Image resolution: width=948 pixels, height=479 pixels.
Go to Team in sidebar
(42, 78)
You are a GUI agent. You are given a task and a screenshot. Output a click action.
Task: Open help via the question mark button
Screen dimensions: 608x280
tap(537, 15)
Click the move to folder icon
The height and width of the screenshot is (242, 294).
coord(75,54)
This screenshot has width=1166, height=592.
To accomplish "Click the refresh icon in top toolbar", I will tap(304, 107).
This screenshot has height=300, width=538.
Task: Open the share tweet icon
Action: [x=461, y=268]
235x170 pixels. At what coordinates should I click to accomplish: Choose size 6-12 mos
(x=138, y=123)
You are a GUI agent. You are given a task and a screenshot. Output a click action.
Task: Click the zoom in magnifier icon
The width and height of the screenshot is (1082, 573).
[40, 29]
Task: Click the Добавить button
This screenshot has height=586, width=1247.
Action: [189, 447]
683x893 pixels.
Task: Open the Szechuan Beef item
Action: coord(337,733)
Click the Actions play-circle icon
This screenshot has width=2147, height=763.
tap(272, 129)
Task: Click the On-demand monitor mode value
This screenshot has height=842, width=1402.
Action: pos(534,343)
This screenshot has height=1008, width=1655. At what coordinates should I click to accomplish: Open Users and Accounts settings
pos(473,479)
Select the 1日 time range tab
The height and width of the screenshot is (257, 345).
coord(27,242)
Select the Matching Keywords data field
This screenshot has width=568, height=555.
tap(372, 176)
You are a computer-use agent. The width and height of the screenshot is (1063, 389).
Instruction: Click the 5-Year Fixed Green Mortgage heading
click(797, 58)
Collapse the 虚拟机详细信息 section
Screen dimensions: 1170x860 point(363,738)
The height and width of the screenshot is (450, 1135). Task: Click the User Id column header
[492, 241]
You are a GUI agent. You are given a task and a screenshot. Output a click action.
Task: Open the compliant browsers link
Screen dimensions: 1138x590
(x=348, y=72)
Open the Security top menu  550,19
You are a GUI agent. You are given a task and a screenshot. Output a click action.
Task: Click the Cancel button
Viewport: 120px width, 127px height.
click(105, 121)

+ + + + +

Exercise description
Can you identify every line in the items above that contains the string "Open" and copy each of those lines out in full?

Solved problem
Task: Open help via the question mark button
Task: Open the share tweet icon
Task: Open the Szechuan Beef item
This screenshot has height=1008, width=1655. At what coordinates should I click to accomplish: Open Users and Accounts settings
Task: Open the compliant browsers link
Open the Security top menu  550,19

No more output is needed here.